In 2021, CiA will offer most of its education and training services online. Of course, there will be again seminars in the CiA office or on customers’ facilities, when it is possible – perhaps end of this year. Online meetings cannot replace personal encounters. This is true in particular for CiA working group and standardization committee meetings. Trust and personal relations cannot be digitalized. We are human beings; we are not machines.

Nevertheless, automation penetrates our lives in many respects and directions. Automated driving is still on the agenda, for example. All these modern automation systems require increasingly embedded networking. This is the business of the CAN community. Already 35 years ago, the Classical CAN protocol was introduced. With the ISO 11898-1:2015 standard, the CAN FD protocol saw the light of day a couple of years ago. And this year, CiA will release the CAN XL specification. CiA also plans CAN XL plugfests to test the interoperability of different implementations.

The increasing demands on embedded networking require not just more bandwidth, but also more design flexibility. This is one the challenges, we are facing. The CAN XL approach is well prepared for this. Separation of frame priority and addressing by means of the acceptance field is just one example. The SDU type field indicating the used next higher OSI (open systems interconnect) layer is another one. With the CAN XL SIC (signal improvement capability) physical media access it is possible to realize bit rates of 10 Mbit/s and more.

Embedded networks are invisible for the end-user. This is intended. But for the marketing of embedded solutions, this is a challenge. Original equipment manufacturers regard the used embedded network as a secret – a very big mystery. Nobody tells us that they use Classical CAN or CAN FD embedded in the product, which they are offering. The same will happen with CAN XL. This is also true for higher-layer protocols based on CAN data link layer technologies.

CAN FD Light is a protocol implementation originally developed for smart lighting systems in road vehicles. It is used deeply embedded in adaptive headlights, for example, linking thousands of LEDs. The carmakers do not care about the implemented deeply embedded network as long as the entire mimic they buy provides an interface for the chosen in-vehicle network technology.
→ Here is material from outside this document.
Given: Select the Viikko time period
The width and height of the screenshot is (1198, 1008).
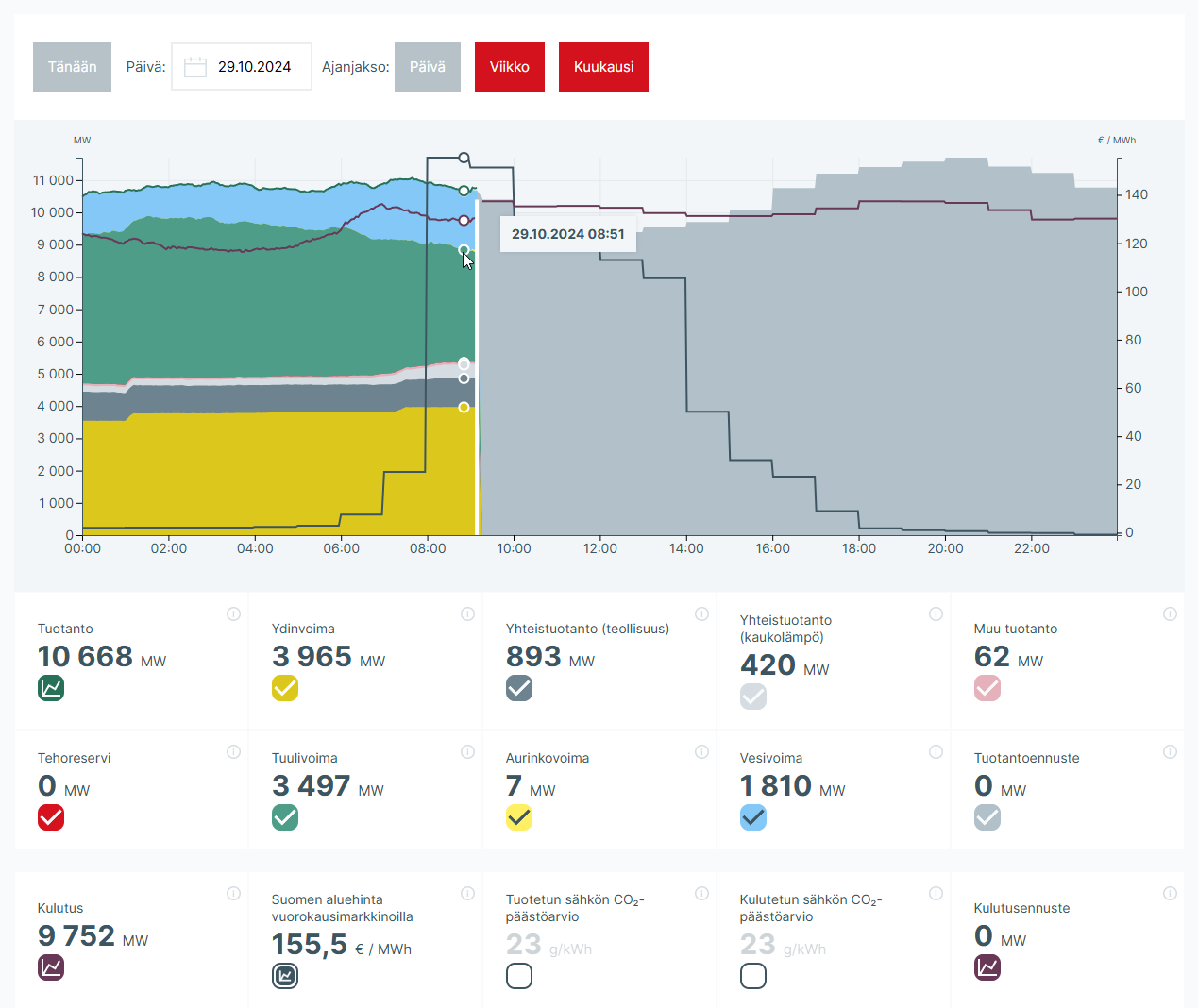Looking at the screenshot, I should (x=509, y=67).
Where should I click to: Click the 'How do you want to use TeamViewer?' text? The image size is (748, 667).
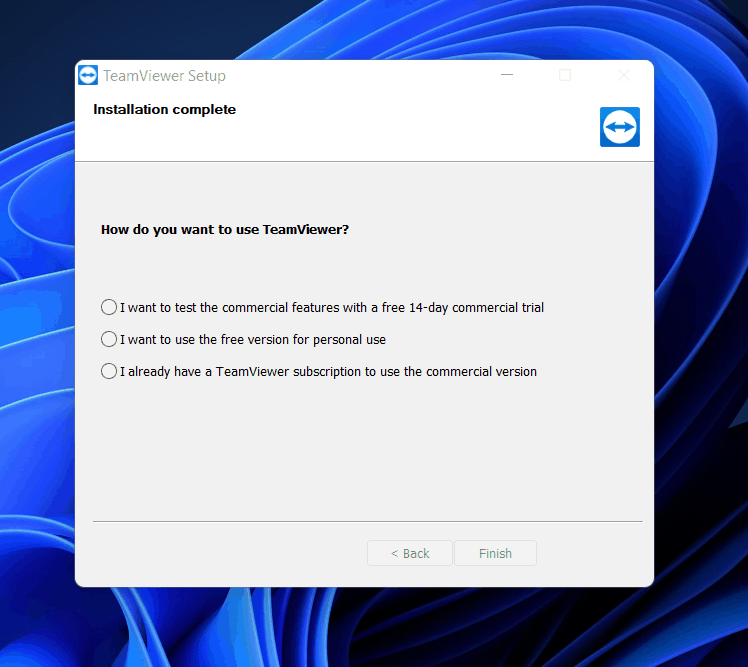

The future for CAN is bright. However, it goes one step deeper into the automation systems. Classical CAN and CAN FD become increasingly a device-internal or sub-system network technology. CAN XL is the option for the system level used as a backbone in automation systems. The good news is that deeply embedded systems in devices and sub-systems are normally high-volume applications. This makes the CAN chipmakers happy.

The world is not black and white – there are many grey shapes. CAN with its three generations of data link layer protocols and its wide range of physical media options, provides sufficient flexibility to meet the different requirements of many embedded and deeply embedded network applications. This ranges from in-vehicle network to sensor networks on the ocean ground and to the embedded systems used in satellites. Design flexibility and scalability is one of the most important features required in embedded networking.

What is missing that are consistent higher-layer protocols for CAN-based networks. Classic CANopen and CAN FD are suitable for many embedded control applications and J1939-based profiles are well established in commercial vehicles. Also, the passenger car industry has developed several CAN-based higher-layer protocols (e.g. the ISO 15675 series of transport layers as well as the ISO 14229-2 CAN on Unified Diagnostics Services profile). What is needed additionally is an approach to run these legacy solutions on the same cable. CAN XL is prepared to do so. Migration paths are needed, too. CiA is committed to support the development of standardized solutions.

To summarize, Classical CAN and CAN FD are not in competition to CAN XL. Of course, CAN XL can be used for embedded control applications as Classical CAN and CAN FD. But it is not optimized for this. It is designed for backbone networks in control systems.